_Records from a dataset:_
+-------+

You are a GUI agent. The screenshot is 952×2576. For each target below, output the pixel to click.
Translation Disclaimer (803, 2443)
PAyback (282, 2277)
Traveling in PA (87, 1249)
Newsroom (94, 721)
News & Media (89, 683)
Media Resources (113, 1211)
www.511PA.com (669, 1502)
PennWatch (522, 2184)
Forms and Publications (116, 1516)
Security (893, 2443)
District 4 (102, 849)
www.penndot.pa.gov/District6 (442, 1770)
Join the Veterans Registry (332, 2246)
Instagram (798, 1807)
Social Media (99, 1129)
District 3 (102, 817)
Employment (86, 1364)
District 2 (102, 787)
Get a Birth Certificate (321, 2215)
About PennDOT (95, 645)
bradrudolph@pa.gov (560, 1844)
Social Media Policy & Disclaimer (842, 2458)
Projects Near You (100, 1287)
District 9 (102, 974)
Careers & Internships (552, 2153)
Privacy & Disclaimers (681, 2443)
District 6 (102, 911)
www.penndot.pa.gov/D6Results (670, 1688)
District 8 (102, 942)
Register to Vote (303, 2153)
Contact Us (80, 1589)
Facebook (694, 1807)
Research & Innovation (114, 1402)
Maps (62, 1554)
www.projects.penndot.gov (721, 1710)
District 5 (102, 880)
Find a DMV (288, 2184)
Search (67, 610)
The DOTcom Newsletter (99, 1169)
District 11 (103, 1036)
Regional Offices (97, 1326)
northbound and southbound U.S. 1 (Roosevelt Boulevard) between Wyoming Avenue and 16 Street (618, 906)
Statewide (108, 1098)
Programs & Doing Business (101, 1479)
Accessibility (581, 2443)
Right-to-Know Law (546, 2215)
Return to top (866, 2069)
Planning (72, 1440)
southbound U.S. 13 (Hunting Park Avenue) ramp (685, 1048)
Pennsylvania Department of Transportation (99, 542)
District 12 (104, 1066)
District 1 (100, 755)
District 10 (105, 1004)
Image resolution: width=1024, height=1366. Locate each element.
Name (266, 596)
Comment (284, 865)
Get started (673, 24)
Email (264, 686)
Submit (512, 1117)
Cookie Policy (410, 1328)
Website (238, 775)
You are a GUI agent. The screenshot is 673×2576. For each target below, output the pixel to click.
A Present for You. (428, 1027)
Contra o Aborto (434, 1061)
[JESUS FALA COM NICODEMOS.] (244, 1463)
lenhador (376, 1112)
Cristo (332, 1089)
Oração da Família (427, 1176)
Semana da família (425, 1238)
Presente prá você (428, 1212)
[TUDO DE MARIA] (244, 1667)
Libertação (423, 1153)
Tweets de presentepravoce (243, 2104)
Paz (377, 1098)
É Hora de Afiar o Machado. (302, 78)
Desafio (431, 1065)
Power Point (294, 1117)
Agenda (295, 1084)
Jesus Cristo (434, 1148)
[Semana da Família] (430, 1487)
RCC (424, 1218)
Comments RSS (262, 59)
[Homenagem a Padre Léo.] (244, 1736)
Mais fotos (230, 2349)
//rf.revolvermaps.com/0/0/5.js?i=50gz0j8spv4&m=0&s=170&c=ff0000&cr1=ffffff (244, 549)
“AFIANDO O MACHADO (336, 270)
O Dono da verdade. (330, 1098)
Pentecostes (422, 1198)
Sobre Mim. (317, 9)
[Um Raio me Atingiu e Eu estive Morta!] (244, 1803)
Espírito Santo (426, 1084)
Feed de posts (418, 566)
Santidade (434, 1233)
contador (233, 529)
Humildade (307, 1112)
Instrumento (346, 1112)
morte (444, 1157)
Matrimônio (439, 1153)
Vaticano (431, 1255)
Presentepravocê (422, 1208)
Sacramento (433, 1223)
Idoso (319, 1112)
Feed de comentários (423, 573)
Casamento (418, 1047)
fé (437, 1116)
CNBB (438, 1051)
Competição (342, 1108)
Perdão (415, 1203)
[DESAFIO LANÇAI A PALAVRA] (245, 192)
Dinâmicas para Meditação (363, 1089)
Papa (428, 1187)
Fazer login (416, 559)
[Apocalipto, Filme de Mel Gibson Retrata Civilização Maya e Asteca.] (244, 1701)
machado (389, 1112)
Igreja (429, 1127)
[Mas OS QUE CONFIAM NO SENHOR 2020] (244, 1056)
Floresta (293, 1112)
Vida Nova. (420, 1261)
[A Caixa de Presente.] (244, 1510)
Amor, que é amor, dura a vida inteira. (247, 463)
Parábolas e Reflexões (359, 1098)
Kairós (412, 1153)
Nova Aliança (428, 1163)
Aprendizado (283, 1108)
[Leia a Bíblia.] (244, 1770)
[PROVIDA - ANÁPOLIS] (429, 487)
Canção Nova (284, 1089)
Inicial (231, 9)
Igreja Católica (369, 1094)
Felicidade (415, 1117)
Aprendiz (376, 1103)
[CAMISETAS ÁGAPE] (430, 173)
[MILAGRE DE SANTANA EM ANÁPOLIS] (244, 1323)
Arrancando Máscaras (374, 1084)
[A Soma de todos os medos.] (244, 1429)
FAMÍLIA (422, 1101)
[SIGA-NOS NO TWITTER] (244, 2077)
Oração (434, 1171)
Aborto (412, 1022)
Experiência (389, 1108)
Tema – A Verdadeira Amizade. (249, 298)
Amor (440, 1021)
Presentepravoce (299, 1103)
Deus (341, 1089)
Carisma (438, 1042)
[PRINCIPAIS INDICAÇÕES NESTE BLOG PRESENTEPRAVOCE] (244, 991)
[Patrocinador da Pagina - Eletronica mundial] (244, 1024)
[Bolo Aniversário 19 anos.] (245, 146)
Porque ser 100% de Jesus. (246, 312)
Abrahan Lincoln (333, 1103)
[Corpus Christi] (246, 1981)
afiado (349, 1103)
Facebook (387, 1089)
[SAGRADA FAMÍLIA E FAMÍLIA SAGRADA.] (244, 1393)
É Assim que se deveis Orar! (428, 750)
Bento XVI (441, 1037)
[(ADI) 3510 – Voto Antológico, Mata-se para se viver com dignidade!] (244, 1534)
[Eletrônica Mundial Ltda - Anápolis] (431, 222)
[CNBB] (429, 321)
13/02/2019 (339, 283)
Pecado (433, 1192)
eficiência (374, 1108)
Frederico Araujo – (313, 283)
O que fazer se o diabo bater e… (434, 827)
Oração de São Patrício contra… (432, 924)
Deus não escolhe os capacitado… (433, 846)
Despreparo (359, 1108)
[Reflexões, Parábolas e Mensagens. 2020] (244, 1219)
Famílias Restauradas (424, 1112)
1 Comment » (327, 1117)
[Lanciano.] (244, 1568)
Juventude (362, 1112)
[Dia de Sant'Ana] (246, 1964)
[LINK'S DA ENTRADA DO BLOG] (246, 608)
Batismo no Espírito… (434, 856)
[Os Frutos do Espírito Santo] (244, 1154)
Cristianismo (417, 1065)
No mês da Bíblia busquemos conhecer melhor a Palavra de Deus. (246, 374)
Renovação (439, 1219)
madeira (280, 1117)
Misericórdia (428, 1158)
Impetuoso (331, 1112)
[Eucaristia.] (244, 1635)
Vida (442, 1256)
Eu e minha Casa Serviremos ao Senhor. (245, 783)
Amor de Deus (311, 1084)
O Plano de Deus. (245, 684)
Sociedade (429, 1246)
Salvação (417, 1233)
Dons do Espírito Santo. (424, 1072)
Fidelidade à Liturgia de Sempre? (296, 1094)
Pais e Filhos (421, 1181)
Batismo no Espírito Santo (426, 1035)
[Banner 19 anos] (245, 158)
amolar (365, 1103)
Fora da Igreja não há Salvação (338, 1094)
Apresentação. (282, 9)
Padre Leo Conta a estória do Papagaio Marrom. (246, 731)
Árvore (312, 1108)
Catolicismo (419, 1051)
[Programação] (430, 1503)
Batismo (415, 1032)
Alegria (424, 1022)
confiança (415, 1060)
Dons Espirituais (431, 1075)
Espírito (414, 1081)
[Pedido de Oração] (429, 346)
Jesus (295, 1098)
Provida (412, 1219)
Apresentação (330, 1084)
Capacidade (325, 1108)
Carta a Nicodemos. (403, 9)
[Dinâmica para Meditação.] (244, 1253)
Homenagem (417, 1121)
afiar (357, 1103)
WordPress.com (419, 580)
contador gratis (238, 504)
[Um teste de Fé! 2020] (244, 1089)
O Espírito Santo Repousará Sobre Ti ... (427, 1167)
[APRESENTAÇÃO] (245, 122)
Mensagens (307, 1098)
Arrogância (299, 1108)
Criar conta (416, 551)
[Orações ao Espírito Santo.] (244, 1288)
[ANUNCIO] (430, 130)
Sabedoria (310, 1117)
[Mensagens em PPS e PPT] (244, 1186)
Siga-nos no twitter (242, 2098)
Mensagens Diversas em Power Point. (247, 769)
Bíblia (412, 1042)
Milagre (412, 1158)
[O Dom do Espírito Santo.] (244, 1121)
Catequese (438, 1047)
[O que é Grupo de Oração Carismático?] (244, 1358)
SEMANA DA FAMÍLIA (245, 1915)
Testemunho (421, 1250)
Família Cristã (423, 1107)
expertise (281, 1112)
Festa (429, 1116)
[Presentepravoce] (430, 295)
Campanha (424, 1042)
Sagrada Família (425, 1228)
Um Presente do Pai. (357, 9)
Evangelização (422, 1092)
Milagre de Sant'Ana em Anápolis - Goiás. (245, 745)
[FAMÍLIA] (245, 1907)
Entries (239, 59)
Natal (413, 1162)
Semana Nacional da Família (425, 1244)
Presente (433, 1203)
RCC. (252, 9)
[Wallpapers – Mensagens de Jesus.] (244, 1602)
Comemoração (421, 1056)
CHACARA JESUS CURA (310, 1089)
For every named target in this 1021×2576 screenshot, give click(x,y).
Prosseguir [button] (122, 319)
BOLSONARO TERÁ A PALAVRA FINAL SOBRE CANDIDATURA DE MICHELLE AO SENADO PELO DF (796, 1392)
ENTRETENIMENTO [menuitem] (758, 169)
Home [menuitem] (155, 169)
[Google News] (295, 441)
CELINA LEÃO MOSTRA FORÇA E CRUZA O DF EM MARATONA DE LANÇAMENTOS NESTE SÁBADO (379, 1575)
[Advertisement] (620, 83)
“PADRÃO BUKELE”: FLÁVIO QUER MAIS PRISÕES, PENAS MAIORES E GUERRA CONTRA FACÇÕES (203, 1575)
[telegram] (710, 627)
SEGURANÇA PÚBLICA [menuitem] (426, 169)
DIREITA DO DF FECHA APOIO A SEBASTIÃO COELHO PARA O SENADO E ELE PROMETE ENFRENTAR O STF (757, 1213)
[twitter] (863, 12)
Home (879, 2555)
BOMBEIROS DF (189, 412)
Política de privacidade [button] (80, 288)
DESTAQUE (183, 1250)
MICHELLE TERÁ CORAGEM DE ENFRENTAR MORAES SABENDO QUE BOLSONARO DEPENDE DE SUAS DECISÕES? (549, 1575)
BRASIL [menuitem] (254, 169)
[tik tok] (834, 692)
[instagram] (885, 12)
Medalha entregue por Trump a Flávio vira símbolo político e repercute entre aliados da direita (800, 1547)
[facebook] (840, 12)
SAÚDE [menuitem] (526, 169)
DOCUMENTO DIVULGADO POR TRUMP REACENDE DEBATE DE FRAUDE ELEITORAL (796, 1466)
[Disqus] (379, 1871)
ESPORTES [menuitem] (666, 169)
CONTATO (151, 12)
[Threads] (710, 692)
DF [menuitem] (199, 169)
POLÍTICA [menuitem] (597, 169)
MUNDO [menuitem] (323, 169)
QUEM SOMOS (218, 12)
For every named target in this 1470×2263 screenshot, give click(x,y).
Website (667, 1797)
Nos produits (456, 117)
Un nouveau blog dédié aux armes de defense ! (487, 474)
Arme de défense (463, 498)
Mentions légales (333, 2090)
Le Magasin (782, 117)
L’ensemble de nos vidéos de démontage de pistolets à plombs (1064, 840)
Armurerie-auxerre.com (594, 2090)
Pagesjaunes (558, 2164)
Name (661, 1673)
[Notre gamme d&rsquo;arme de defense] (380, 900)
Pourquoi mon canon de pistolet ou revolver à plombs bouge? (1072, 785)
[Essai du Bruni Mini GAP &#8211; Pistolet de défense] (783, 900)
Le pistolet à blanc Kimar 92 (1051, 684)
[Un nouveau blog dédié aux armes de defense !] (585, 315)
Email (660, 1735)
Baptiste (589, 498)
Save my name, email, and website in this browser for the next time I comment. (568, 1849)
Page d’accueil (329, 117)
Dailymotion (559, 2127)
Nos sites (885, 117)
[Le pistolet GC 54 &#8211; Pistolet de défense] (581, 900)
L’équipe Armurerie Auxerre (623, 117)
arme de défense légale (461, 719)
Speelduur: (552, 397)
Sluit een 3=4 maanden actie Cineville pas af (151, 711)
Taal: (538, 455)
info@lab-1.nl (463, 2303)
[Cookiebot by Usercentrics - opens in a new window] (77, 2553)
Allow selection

+-------+

_AIM OF THE TASK:_ Copy from the entries only those lines that hold the word "click".

_COMPLETED TASK:_
You are a GUI agent. The screenshot is 952×2576. For each target below, output the pixel to click.
You are a GUI agent. The screenshot is 673×2576. For each target below, output the pixel to click.
For every named target in this 1021×2576 screenshot, give click(x,y).
For every named target in this 1470×2263 screenshot, give click(x,y).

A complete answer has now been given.